FDA approves nivolumab/ipilimumab combination for intermediate- or poor-risk advanced RCC
European Society for Medical Oncology News Apr 20, 2018
On April 16, 2018, the US Food and Drug Administration (FDA) granted approvals to nivolumab and ipilimumab (Opdivo and Yervoy, Bristol-Myers Squibb Co) in combination for the treatment of intermediate- or poor-risk, previously untreated advanced renal cell carcinoma (RCC).
The approvals were based on CheckMate 214 (NCT02231749), a randomized open-label trial. Patients with previously untreated advanced RCC received nivolumab (3 mg/kg) plus ipilimumab (1 mg/kg) every 3 weeks for 4 doses followed by nivolumab monotherapy (3 mg/kg) every 2 weeks, or sunitinib 50 mg daily for 4 weeks followed by 2 weeks off every cycle.

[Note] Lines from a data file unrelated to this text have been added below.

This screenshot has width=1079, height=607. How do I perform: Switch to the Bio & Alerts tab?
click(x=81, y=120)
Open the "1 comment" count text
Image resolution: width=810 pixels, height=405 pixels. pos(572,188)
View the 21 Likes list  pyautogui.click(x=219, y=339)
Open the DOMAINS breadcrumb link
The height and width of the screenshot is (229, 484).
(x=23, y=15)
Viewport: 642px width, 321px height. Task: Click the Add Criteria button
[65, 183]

Efficacy was evaluated in 847 patients with intermediate- or poor-risk disease. The trial demonstrated statistically significant improvements in overall survival (OS) and objective response rate (ORR) for 425 patients receiving the combination compared with 422 of those receiving sunitinib.
Estimated median OS was not estimable in the combination arm compared with 25.9 months in the sunitinib arm (HR, 0.63, 95% CI: 0.44, 0.89; p<0.0001). The ORR was 41.6% (95% CI: 36.9, 46.5) for the combination vs 26.5% (95% CI: 22.4, 31) in the sunitinib arm (p<0.0001).

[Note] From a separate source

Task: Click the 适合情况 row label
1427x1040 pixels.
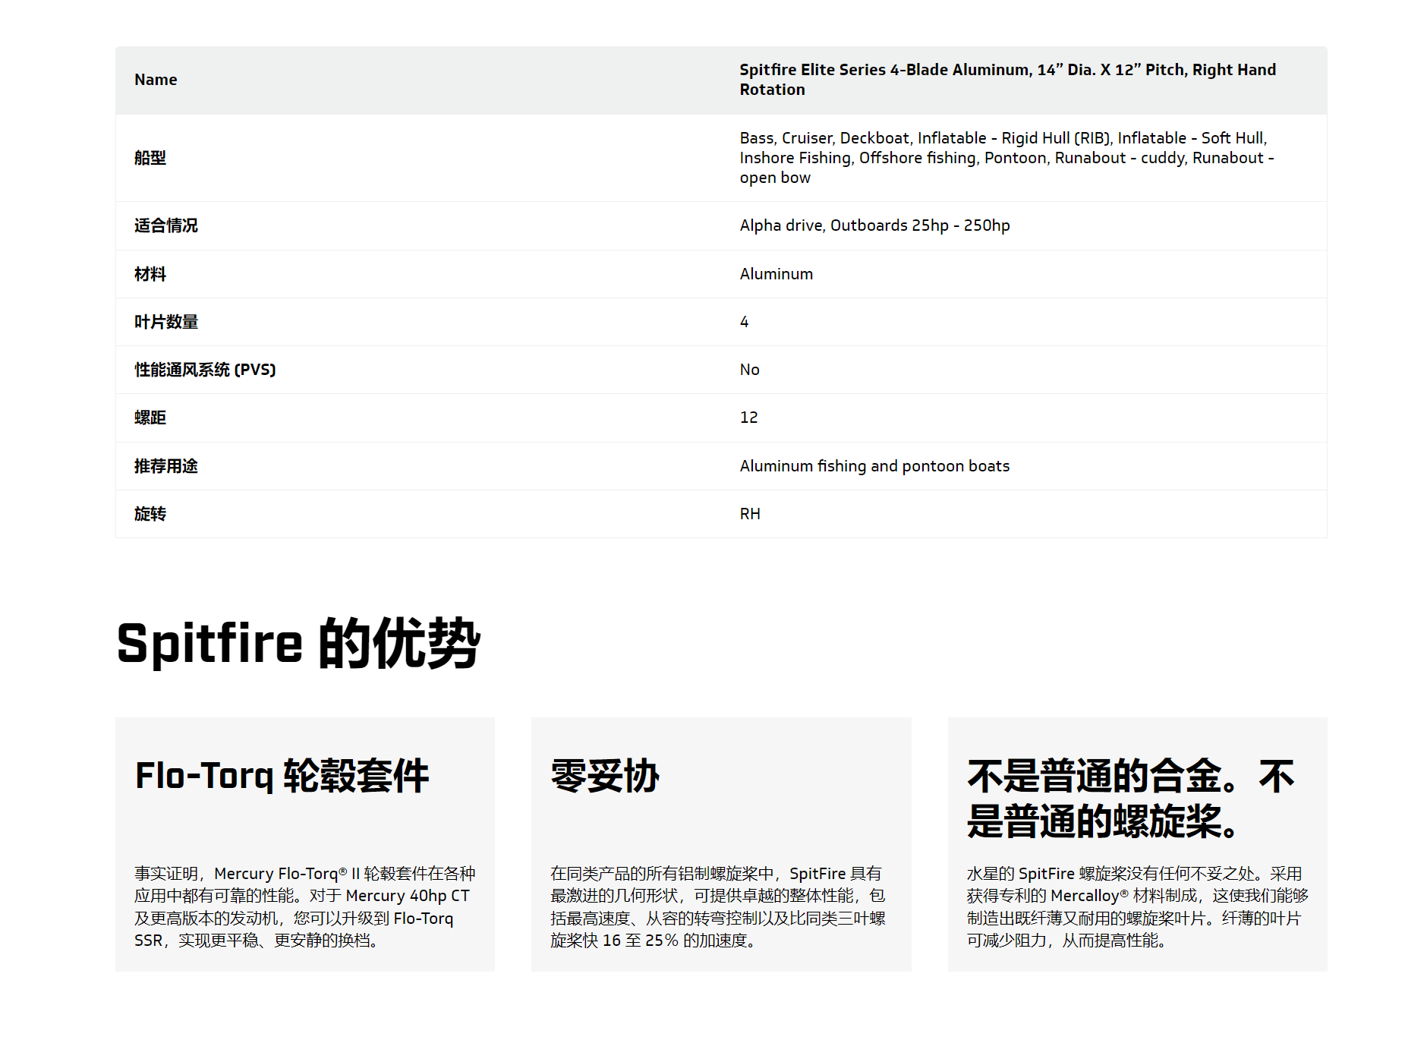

The efficacy of the combination in patients with previously untreated RCC with favorable-risk disease was not established.
The most common adverse reactions (reported in at least 20% of patients treated with the combination) were fatigue, rash, diarrhea, musculoskeletal pain, pruritus, nausea, cough, pyrexia, arthralgia, and decreased appetite.
The recommended schedule and dose for this combination is nivolumab, 3 mg/kg, followed by ipilimumab, 1 mg/kg, on the same day every 3 weeks for 4 doses; then, nivolumab, 240 mg, every 2 weeks or 480 mg every 4 weeks.